There is no simple and easy answer to predetermine my response to a neighbor that mows over my petunias or a kid who is afraid of my dog. Love is always the answer, but love has a thousand ways of expressing itself, and if it is truly love, it will be beautiful in each of these expressions–a flowering cactus is just as thrilling as a prize-winning rose. So let us become artists in our own unique way, painting our world with the love only we can give in our inimitable way.
Historical time frames in the Bible move so slowly that if we lived through those daily events, we’d notice no real progress except in rare moments of change. Abram is promised a large family. He must imagine spending his life watching the birth and growth of each child, raising them into men and women, and playing with his grandchildren. Instead he spends his whole life waiting, childless, and at the very end, when he is an old man, he gets one son. Israel is promised a new land, but that whole generation slowly drops dead one by one as they drag their tents through the desert over decades of splintered dreams. Only their children see the promise fulfilled. “All these died in faith, without receiving the promises, but having seen them and having welcomed them from a distance, and having confessed that they were strangers and exiles on the earth.” (Heb. 11:13)
For hundreds of years Israelis waited for the Messiah, passing their sometimes-wavering expectation on to their offspring. They waited, grew old waiting, died waiting, as did their children after them. The Old Testament is one long book of waiting. And then he comes… only to leave his people once more with a promise. Christmas, like communion, is a memorial of remembrance until he comes again.

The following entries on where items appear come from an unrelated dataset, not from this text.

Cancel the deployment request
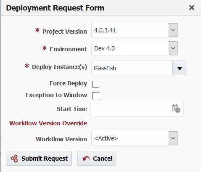 (97, 159)
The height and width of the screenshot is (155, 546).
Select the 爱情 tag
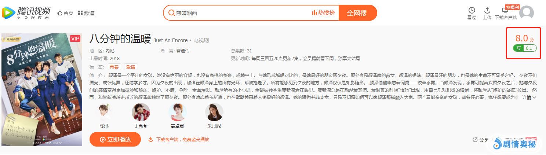[130, 67]
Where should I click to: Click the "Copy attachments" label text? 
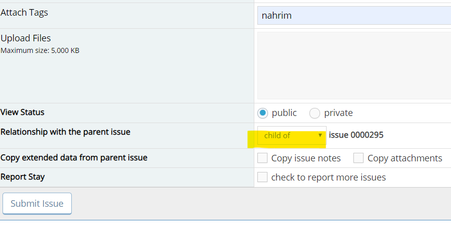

It seems that faith is given to us less as a means to gain a promise and more as the strength to wait for the promise. Daily grace is more about sustenance in the famine than the bounty that will one day come. Our faith is not measured by how much blessing we enjoy, but by how much faithful endurance we keep without receiving the promised blessing. It is drought, not abundance, that drives roots deep into the earth where they tap into the true, undying water source and build an unshakeable foundation. Grace refuses to settle for the short-lived, easy gains that we so often wish for and rather calls us to the hard road of long-term transformation, the kind of change that radically reshapes who we are.

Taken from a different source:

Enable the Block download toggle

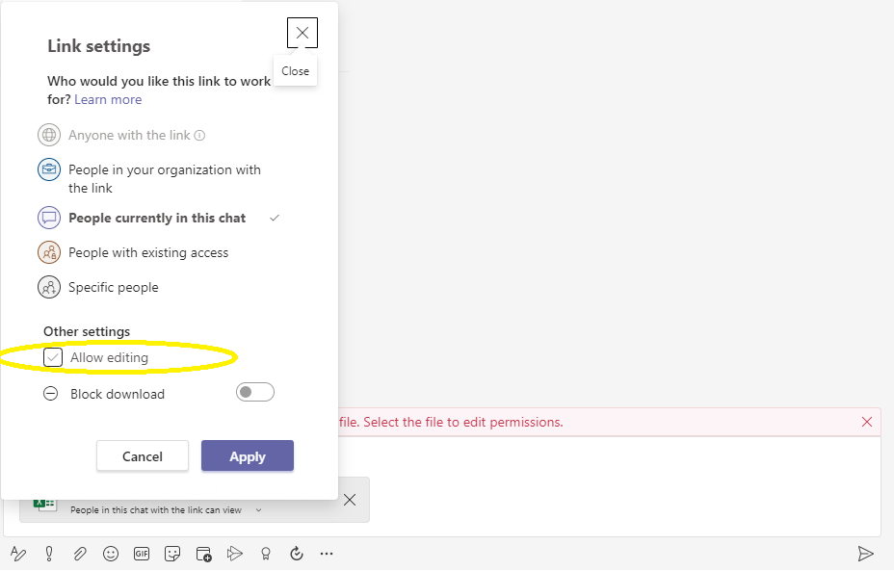[254, 392]
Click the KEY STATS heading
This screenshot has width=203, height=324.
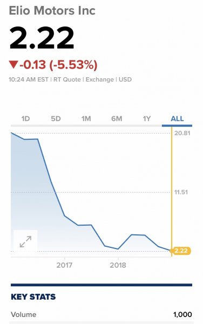(x=33, y=297)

So our patience is not passive and acquiescent, like a doctor’s waiting room, but active and willful. “Prepare the way of the Lord.” Those hills and valleys that need to be straightened are not the landscape of the world, but the topography of our own hearts. He has not come (or we have not gone) because we are not yet ready for him. When a bush pilot flies into the jungle to deliver supplies only to find no landing strip, his coming brings no benefit. So let us be active participants in his grace, yielding our hearts for the Spirit to clear the brush and fill the holes, preparing for our coming King. Waiting is one of the greatest acts of faith, determination, and diligence.